* DATASET ENTRIES *
=== Section Start ===

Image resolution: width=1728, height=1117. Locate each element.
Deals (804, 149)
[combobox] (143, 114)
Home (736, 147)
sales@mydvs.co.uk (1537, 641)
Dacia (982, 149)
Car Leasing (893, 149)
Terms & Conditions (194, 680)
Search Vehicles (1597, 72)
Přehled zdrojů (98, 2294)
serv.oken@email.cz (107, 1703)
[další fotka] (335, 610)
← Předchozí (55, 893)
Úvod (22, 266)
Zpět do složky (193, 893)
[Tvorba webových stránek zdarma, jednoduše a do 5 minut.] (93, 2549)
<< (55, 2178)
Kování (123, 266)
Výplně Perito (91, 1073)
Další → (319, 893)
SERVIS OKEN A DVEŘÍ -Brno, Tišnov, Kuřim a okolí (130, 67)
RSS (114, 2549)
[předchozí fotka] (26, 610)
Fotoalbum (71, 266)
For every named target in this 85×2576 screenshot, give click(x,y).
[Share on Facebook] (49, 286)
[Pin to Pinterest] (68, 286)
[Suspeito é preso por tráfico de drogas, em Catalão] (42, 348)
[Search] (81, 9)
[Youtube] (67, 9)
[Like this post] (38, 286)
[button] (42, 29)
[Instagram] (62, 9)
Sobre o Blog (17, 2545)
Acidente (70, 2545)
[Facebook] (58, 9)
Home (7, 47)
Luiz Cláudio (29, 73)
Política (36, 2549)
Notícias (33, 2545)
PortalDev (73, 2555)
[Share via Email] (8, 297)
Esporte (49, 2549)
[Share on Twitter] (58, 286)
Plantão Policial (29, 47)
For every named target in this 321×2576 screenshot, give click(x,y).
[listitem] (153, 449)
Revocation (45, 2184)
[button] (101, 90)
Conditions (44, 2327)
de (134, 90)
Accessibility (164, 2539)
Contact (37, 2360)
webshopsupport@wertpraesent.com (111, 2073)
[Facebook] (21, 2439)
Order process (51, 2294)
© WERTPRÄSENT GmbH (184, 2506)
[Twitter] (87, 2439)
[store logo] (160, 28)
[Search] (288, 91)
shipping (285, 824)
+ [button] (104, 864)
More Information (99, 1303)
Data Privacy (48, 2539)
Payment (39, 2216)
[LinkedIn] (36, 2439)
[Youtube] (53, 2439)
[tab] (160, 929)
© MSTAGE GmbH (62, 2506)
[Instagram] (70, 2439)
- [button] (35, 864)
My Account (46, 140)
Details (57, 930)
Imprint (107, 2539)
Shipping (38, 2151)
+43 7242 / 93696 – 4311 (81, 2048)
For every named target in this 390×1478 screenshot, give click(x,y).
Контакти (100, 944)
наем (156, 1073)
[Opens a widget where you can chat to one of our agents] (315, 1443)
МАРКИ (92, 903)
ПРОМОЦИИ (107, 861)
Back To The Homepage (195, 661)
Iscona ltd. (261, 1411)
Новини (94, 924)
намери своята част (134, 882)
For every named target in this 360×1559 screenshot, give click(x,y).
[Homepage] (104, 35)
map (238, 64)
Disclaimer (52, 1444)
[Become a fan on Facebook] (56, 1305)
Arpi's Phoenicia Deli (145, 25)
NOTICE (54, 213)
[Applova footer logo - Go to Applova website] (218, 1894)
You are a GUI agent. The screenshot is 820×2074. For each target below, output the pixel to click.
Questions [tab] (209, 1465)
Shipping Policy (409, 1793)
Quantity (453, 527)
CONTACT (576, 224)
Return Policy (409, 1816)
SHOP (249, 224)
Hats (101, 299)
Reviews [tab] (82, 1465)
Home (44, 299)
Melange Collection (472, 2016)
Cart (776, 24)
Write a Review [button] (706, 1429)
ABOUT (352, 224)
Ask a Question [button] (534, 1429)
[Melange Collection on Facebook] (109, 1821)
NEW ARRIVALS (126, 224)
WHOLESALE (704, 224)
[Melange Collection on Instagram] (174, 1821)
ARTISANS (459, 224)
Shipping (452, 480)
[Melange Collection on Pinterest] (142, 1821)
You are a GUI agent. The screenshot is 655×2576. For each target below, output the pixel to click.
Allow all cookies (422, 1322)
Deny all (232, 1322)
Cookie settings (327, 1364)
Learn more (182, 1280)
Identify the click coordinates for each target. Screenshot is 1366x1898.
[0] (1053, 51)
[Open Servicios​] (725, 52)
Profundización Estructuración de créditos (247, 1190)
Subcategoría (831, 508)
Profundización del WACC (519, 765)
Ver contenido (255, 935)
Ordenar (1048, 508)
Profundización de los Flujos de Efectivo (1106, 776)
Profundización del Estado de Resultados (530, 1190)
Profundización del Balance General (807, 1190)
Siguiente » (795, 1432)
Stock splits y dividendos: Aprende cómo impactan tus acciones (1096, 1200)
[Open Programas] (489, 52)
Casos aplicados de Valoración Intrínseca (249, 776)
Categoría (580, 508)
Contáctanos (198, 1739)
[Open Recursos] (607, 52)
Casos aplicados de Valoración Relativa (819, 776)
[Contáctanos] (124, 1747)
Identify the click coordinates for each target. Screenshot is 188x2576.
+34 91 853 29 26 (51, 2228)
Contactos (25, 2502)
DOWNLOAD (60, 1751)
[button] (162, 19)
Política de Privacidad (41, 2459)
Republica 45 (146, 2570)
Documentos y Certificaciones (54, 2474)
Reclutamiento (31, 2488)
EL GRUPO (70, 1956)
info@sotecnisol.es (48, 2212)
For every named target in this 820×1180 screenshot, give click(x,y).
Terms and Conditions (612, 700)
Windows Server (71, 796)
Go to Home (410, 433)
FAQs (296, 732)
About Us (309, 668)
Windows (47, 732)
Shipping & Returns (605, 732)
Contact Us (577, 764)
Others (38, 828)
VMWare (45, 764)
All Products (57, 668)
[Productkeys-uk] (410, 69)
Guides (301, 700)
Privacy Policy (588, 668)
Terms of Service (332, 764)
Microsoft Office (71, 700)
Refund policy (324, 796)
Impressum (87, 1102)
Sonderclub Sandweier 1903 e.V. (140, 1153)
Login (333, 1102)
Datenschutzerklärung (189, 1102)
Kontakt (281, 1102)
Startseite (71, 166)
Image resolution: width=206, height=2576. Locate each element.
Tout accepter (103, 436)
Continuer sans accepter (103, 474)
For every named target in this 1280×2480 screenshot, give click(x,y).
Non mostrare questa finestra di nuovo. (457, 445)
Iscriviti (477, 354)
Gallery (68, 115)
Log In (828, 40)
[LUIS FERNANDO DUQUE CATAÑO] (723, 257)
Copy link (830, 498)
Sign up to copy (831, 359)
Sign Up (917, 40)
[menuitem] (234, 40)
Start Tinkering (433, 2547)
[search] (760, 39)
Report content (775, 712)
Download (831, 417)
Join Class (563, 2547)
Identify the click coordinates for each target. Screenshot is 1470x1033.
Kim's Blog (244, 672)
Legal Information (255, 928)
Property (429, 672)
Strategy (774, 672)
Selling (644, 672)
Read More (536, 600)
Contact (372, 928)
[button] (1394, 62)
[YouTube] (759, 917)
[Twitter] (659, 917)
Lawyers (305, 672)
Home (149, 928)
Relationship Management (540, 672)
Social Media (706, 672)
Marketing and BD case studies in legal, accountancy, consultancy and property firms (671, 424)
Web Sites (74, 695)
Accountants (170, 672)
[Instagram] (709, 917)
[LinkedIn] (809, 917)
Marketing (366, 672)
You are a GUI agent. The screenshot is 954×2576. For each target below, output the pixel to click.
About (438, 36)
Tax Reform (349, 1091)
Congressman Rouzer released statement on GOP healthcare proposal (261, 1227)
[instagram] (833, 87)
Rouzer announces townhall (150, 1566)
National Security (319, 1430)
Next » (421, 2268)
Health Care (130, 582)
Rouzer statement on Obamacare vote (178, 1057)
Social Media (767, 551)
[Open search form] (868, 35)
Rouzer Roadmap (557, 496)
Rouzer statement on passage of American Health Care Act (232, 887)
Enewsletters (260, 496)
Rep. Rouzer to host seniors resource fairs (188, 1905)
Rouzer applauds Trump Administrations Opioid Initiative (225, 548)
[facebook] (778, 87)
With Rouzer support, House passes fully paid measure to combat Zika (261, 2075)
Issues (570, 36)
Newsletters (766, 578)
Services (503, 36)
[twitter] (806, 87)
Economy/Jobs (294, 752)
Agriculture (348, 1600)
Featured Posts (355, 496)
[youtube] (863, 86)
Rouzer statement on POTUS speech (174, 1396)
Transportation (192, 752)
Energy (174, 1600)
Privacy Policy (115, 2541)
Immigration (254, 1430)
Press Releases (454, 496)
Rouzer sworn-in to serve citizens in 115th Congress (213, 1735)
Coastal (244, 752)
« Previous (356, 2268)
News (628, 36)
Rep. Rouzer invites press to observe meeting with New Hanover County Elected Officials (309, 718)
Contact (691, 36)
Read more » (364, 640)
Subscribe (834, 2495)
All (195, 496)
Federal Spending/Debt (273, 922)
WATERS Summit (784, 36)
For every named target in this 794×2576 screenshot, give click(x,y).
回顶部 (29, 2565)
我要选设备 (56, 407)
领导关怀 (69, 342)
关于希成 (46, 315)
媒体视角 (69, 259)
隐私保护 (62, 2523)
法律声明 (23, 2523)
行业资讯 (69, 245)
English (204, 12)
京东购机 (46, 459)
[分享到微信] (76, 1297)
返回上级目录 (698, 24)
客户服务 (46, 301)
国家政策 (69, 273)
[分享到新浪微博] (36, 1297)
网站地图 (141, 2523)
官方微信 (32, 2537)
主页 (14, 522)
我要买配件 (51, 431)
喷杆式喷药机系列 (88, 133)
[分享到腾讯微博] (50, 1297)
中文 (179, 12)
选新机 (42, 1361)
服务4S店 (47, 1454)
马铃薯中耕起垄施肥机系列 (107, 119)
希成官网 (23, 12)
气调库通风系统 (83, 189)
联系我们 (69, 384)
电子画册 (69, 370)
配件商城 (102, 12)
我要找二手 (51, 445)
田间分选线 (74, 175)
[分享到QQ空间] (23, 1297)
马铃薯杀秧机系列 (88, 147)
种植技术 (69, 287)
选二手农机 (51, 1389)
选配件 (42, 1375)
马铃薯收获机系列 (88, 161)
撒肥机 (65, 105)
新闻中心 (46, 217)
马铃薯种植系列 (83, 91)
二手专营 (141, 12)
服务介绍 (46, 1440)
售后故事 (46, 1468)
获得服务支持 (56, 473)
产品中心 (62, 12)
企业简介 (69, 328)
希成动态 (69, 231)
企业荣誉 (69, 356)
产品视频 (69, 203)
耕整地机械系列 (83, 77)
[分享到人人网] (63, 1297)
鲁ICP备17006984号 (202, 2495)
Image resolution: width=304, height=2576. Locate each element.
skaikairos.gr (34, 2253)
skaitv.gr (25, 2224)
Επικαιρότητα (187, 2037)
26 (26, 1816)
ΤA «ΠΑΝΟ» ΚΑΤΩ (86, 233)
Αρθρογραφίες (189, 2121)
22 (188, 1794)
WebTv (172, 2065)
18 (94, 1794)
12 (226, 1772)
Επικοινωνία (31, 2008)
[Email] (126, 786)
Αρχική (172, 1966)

=== Section End ===

* EXERCISE BRIEF *
Extract from the listing above the lines between the line containing "Fotoalbum (71, 266)" and the line containing "[Facebook] (21, 2439)", keeping both of those lines. Output nothing else.

* TASK OUTPUT *
Fotoalbum (71, 266)
For every named target in this 85×2576 screenshot, give click(x,y).
[Share on Facebook] (49, 286)
[Pin to Pinterest] (68, 286)
[Suspeito é preso por tráfico de drogas, em Catalão] (42, 348)
[Search] (81, 9)
[Youtube] (67, 9)
[Like this post] (38, 286)
[button] (42, 29)
[Instagram] (62, 9)
Sobre o Blog (17, 2545)
Acidente (70, 2545)
[Facebook] (58, 9)
Home (7, 47)
Luiz Cláudio (29, 73)
Política (36, 2549)
Notícias (33, 2545)
PortalDev (73, 2555)
[Share via Email] (8, 297)
Esporte (49, 2549)
[Share on Twitter] (58, 286)
Plantão Policial (29, 47)
For every named target in this 321×2576 screenshot, give click(x,y).
[listitem] (153, 449)
Revocation (45, 2184)
[button] (101, 90)
Conditions (44, 2327)
de (134, 90)
Accessibility (164, 2539)
Contact (37, 2360)
webshopsupport@wertpraesent.com (111, 2073)
[Facebook] (21, 2439)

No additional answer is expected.